Das ZDF tut Gutes und spricht kaum darüber - Der Mainzer Sender mit der Spritzigkeit eines Rollators hat einen Einkauf getätigt, der bei Freunden des Historien-Porns für wahrhaft orgiastische Zustände sorgen dürfte: Der Adelspomp von Downton Abbey beehrt das Öffentlich Rechtliche Fernsehen. Doch wer nun den siechenden Dialogwitz von "Unser Charly" gekreuzt mit dem steifen Belehrungsgestus von "Die Manns" fürchtet, irrt. Downton Abbey mag zwar zuweilen ein wenig altbacken wirken, doch der britische Sender ITV weiß, wie man ein Fass aufmacht.

Klar ist das alles soapy und hemmungslos overthetop, aber besonders die erste Staffel scheut sich nicht, den britischen schwarzen Humor zu bedienen, den die Deutschen doch immer so toll finden. Alles dreht sich um das gleichnamige Gebäude und die darin residierende Adelsfamilie sowie deren Bedienstete, kurz nach dem Untergang der Titanic. Unglücklicherweise waren just an Bord dieses Luxusliners alle potentiellen Erben des großen Anwesens und so muss sich Patriach Lord Grantham auf die Suche nach dem Nächsten in der Erbfolge machen. Noch mehr Unbill droht hier: Ein Bürgerlicher ist es, dem der ganze Kasten mitsamt Valet und Küchenpersonal in die Hände fallen könnte. Um doch noch sein Töchter mit in die Waagschale zu werfen, wird der ältesten Tochter, Lady Mary, angeraten, sich dem äußerlich nun nicht unadretten Anwalt an den Hals zu schmeißen. Zunächst muss es jedoch noch einen unglücklichen Todesfall und ein schmutziges Geheimnis geben, das die Famillie zerstören könnte, ehe Mary erkennt, dass sie in ihrer Arroganz alle Karten verspielt hat. Das Drama nimmt seinen Lauf ...
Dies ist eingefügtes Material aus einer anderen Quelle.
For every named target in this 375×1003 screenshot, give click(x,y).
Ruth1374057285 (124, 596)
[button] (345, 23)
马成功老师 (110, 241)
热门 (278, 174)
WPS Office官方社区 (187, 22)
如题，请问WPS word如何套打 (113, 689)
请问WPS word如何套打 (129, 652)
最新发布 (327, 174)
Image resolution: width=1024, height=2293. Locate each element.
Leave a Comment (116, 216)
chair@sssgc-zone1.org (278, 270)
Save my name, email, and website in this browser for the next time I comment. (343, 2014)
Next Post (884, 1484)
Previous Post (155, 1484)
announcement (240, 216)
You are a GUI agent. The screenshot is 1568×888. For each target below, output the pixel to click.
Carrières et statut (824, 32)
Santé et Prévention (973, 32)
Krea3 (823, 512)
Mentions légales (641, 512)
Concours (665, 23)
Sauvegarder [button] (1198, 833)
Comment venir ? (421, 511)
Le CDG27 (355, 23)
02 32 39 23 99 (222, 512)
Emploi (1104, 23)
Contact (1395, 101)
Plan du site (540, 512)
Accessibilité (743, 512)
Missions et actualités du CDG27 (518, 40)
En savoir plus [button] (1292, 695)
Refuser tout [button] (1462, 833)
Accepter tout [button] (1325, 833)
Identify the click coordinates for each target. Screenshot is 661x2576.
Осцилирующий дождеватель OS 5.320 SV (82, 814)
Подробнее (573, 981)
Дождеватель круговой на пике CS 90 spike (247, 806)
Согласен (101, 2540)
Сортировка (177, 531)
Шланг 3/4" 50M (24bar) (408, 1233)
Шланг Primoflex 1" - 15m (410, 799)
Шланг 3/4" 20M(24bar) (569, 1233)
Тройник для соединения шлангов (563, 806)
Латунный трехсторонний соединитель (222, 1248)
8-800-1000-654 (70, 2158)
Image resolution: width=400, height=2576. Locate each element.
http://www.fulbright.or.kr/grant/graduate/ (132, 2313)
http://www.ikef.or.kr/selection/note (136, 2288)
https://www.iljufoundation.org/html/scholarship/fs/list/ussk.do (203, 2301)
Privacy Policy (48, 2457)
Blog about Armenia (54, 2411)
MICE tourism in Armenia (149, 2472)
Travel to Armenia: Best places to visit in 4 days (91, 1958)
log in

Es braucht eine ordentlich Resistenz gegen Kitsch und überzeichnete Figuren, um Downton Abbey etwas abzugewinnen. Hier der aufrichtige Gentlemen, dort der bis zur Selbstaufgabe treue Dinner und natürlich die durchtriebenen Fieslinge, die blutdruckhochtreibend böse sind. Belohnt wird man dafür mit Eye-Candy der besonderen Sorte: ITV haben offentsichtlich keine Kosten gescheut, um das Drama möglichst aufwändig aussehen zu lassen. Die Kostüme, die Ausstattung: Alles besticht durch das, was man im englischen "lavish" nennt und eigentlich fast schon erotisch in Richtung Objektfetischismus geht.


Doch Downtown Abbey ist nicht nur Style over Substance: Es geht um mehr, als nur eine Familiengeschichte. Es geht um den Untergang des Adels, das aufstrebende Bürgertum, um alte Sitten und neue Moden, um den ewigen britischen Streit zwischen Konservatismus und Moderne, um Invididualität in einer verkrusteten Gesellschaft. Viele Themen werden nur angerissen, andere schwingen in jeder Episode mit. All das reicht jedoch aus, um Downton Abbey problemlos neben eine der besten Kostümserien der Briten, Jane Austens "Pride and Prejudice", zu stellen. Fans historischer Serien brauchen danach zumindest erst mal eine kalte Dusche.

P.S.: Unbedingt im Original anschauen. Ohne Stiff Upper Lip geht viel verloren.